Recopiez sans aucune modification, dans l'extrait consacré aux bacheliers professionnels et technologiques, tout le passage allant de « Cet avantage apparaît » jusqu'à « par l’enquête Génération98. » inclus.

+++ TEXTE RETENU

Ceux qui répondent le plus aisément à notre demande le font sur deux modes, un mode qu’on peut dire statique et un autre plus dynamique. Les uns, ce sont principalement des jeunes titulaires d’un baccalauréat professionnel, portent sur leur formation initiale un jugement peu argumenté, ils la voient comme une évidence : le baccalauréat professionnel conduit à l’emploi, les matières professionnelles sont préférées aux matières générales, les choix « vont de soi ». Ils expriment globalement une satisfaction résignée de la position où ils se trouvent et semblent ne pas penser leur passé ou leur avenir en termes de projet ou de trajectoire. Les autres au contraire s’inscrivent dans un temps et un projet. Quand il s’agit de bacheliers professionnels, ils développent principalement l’idée qu’on apprend en faisant. A l’inverse, les jeunes bacheliers technologiques parlent de leur formation initiale en se souvenant du contenu des matières étudiées, comme s’ils en découvraient la valeur depuis d’éventuels projets professionnels ou de poursuite d’études.

3.2.2. L’avantage des bacheliers technologiques

Cet avantage apparaît si on fait la synthèse des jugements portés par les employeurs, les salariés et si on examine les trajectoires effectives des jeunes dans les années qui suivent la sortie d’étude, par l’enquête Génération98.

Les bacheliers professionnels de nos deux spécialités connaissent un accès plus rapide à l’emploi, notamment les bacheliers commerce, et sont moins souvent dans des trajectoires de reprise d’études ou de formation que les bacheliers technologiques.

Les bacheliers technologiques de leur côté accèdent plus que les autres à des positions de professions intermédiaires ou d’indépendants, voire même à une poursuite d’études et à des positions de cadres. Souvent, ils savent alors parler précisément de leur cursus et dire comment leur nouvelle position professionnelle leur permet de mobiliser des connaissances acquises à l’école. Ainsi le baccalauréat technologique, notamment ACC (Action et communication commerciale) sans poursuite en BTS, ouvre des possibilités professionnelles que les enseignants de ces filières semblent méconnaître.

++++++
+++ DONNÉES FOURNIES

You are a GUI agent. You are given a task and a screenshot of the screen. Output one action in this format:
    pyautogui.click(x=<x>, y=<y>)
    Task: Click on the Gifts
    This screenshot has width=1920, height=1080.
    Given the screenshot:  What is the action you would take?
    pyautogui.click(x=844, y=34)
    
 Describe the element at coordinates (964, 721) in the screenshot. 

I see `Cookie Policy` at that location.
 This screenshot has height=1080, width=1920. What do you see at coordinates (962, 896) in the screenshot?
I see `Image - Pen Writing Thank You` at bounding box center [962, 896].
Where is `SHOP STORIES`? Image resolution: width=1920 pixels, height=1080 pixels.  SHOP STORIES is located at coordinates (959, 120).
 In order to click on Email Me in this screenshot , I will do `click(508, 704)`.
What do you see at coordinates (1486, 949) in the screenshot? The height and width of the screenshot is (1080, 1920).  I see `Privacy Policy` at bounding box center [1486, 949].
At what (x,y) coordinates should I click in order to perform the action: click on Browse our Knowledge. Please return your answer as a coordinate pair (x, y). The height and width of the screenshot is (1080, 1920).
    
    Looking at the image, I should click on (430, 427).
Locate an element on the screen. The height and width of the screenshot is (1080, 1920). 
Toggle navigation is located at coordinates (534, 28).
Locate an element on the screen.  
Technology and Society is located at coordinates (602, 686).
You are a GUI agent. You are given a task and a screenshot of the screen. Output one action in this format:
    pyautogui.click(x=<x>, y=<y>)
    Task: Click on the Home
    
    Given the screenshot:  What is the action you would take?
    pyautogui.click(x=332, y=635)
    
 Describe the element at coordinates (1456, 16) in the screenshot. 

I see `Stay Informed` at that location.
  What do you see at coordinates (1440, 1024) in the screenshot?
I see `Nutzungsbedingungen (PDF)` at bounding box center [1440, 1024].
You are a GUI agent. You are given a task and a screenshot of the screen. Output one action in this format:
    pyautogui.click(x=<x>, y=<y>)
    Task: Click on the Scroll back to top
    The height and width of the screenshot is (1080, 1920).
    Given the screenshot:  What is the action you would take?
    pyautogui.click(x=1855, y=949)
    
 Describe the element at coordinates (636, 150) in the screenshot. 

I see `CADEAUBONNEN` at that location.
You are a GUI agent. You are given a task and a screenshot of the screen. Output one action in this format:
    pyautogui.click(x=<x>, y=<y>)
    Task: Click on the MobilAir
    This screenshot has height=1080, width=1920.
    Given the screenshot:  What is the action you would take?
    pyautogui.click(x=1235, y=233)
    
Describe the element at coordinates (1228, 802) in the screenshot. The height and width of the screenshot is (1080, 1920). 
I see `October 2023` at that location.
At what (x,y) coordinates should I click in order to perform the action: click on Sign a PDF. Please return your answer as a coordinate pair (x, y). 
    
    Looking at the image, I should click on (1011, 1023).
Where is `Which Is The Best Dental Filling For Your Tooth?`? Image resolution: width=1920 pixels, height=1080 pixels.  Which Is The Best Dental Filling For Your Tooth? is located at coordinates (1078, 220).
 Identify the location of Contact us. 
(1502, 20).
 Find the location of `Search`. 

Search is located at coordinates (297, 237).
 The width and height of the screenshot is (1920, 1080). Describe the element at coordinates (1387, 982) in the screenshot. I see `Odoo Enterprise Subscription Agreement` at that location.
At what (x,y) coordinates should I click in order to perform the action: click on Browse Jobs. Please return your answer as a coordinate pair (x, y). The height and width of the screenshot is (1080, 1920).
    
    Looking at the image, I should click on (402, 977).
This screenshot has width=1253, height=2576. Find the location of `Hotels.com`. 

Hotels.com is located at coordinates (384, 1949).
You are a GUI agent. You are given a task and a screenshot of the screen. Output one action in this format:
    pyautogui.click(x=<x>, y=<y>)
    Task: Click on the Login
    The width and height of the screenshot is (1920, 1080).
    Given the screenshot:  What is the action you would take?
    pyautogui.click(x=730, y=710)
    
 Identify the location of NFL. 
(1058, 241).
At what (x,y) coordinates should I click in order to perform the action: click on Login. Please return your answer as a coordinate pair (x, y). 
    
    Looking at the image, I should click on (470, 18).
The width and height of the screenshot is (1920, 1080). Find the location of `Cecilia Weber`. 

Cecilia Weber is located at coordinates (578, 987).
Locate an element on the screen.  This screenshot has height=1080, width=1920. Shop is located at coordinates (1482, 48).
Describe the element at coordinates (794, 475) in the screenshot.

++++++

• RÉPONSE À L'EXERCICE
Cet avantage apparaît si on fait la synthèse des jugements portés par les employeurs, les salariés et si on examine les trajectoires effectives des jeunes dans les années qui suivent la sortie d’étude, par l’enquête Génération98.